(Stored data entries)
*** Begin section ***

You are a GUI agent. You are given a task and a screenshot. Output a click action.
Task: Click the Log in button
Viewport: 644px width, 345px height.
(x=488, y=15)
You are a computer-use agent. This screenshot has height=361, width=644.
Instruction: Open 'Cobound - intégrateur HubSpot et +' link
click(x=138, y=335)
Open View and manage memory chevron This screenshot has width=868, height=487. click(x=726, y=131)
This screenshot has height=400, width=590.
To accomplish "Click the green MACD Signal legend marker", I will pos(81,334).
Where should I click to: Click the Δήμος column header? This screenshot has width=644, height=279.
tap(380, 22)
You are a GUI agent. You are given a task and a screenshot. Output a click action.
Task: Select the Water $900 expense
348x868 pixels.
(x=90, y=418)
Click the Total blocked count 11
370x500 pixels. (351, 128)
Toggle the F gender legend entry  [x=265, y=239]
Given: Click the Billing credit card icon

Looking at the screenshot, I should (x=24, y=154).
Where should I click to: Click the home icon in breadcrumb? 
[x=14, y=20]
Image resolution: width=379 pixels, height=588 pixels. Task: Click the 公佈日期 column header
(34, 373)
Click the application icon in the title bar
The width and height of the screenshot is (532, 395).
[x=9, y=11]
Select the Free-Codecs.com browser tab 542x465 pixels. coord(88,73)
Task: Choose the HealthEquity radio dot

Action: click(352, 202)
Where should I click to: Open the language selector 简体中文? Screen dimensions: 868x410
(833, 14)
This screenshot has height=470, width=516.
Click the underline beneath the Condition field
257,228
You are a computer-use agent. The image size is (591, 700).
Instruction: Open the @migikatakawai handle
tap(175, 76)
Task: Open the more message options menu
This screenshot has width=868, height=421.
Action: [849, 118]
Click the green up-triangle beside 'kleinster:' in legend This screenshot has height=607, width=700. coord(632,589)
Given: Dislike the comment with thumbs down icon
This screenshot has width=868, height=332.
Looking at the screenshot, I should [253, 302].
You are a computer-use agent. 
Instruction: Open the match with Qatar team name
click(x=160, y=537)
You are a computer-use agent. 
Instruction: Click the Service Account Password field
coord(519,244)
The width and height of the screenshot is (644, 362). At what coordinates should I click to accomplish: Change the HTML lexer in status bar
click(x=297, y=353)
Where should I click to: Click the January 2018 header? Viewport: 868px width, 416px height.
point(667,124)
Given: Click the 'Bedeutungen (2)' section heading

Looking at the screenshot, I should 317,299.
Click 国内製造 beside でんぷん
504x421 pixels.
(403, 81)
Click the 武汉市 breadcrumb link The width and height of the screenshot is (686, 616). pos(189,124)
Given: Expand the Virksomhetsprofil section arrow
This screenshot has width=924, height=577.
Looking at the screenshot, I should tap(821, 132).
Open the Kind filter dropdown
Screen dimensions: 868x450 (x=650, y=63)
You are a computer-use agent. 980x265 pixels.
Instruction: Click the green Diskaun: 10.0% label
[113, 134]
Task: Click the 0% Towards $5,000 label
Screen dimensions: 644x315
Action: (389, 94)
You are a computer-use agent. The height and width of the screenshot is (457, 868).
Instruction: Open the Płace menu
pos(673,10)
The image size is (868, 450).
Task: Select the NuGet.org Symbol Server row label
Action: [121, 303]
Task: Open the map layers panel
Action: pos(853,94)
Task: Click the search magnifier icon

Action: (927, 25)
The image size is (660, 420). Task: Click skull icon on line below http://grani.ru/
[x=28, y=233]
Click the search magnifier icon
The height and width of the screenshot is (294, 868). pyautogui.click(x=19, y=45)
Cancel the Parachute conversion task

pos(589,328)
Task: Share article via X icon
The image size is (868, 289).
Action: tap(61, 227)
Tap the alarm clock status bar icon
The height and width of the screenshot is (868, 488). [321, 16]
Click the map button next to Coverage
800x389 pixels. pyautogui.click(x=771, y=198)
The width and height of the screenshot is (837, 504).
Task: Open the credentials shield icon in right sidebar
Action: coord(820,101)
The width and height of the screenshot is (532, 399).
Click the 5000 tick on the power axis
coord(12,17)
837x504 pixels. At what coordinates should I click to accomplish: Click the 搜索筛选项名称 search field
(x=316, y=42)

*** End section ***

TASK DESCRIPTION: The task requires each record above to be restated exactly.

SOLUTION BELOW:
You are a GUI agent. You are given a task and a screenshot. Output a click action.
Task: Click the Log in button
Viewport: 644px width, 345px height.
(x=488, y=15)
You are a computer-use agent. This screenshot has height=361, width=644.
Instruction: Open 'Cobound - intégrateur HubSpot et +' link
click(x=138, y=335)
Open View and manage memory chevron This screenshot has width=868, height=487. click(x=726, y=131)
This screenshot has height=400, width=590.
To accomplish "Click the green MACD Signal legend marker", I will pos(81,334).
Where should I click to: Click the Δήμος column header? This screenshot has width=644, height=279.
tap(380, 22)
You are a GUI agent. You are given a task and a screenshot. Output a click action.
Task: Select the Water $900 expense
348x868 pixels.
(x=90, y=418)
Click the Total blocked count 11
370x500 pixels. (351, 128)
Toggle the F gender legend entry  [x=265, y=239]
Given: Click the Billing credit card icon

Looking at the screenshot, I should (x=24, y=154).
Where should I click to: Click the home icon in breadcrumb? 
[x=14, y=20]
Image resolution: width=379 pixels, height=588 pixels. Task: Click the 公佈日期 column header
(34, 373)
Click the application icon in the title bar
The width and height of the screenshot is (532, 395).
[x=9, y=11]
Select the Free-Codecs.com browser tab 542x465 pixels. coord(88,73)
Task: Choose the HealthEquity radio dot

Action: click(352, 202)
Where should I click to: Open the language selector 简体中文? Screen dimensions: 868x410
(833, 14)
This screenshot has height=470, width=516.
Click the underline beneath the Condition field
257,228
You are a computer-use agent. The image size is (591, 700).
Instruction: Open the @migikatakawai handle
tap(175, 76)
Task: Open the more message options menu
This screenshot has width=868, height=421.
Action: [849, 118]
Click the green up-triangle beside 'kleinster:' in legend This screenshot has height=607, width=700. coord(632,589)
Given: Dislike the comment with thumbs down icon
This screenshot has width=868, height=332.
Looking at the screenshot, I should [253, 302].
You are a computer-use agent. 
Instruction: Open the match with Qatar team name
click(x=160, y=537)
You are a computer-use agent. 
Instruction: Click the Service Account Password field
coord(519,244)
The width and height of the screenshot is (644, 362). At what coordinates should I click to accomplish: Change the HTML lexer in status bar
click(x=297, y=353)
Where should I click to: Click the January 2018 header? Viewport: 868px width, 416px height.
point(667,124)
Given: Click the 'Bedeutungen (2)' section heading

Looking at the screenshot, I should 317,299.
Click 国内製造 beside でんぷん
504x421 pixels.
(403, 81)
Click the 武汉市 breadcrumb link The width and height of the screenshot is (686, 616). pos(189,124)
Given: Expand the Virksomhetsprofil section arrow
This screenshot has width=924, height=577.
Looking at the screenshot, I should tap(821, 132).
Open the Kind filter dropdown
Screen dimensions: 868x450 (x=650, y=63)
You are a computer-use agent. 980x265 pixels.
Instruction: Click the green Diskaun: 10.0% label
[113, 134]
Task: Click the 0% Towards $5,000 label
Screen dimensions: 644x315
Action: (389, 94)
You are a computer-use agent. The height and width of the screenshot is (457, 868).
Instruction: Open the Płace menu
pos(673,10)
The image size is (868, 450).
Task: Select the NuGet.org Symbol Server row label
Action: [121, 303]
Task: Open the map layers panel
Action: pos(853,94)
Task: Click the search magnifier icon

Action: (927, 25)
The image size is (660, 420). Task: Click skull icon on line below http://grani.ru/
[x=28, y=233]
Click the search magnifier icon
The height and width of the screenshot is (294, 868). pyautogui.click(x=19, y=45)
Cancel the Parachute conversion task

pos(589,328)
Task: Share article via X icon
The image size is (868, 289).
Action: tap(61, 227)
Tap the alarm clock status bar icon
The height and width of the screenshot is (868, 488). [321, 16]
Click the map button next to Coverage
800x389 pixels. pyautogui.click(x=771, y=198)
The width and height of the screenshot is (837, 504).
Task: Open the credentials shield icon in right sidebar
Action: coord(820,101)
The width and height of the screenshot is (532, 399).
Click the 5000 tick on the power axis
coord(12,17)
837x504 pixels. At what coordinates should I click to accomplish: Click the 搜索筛选项名称 search field
(x=316, y=42)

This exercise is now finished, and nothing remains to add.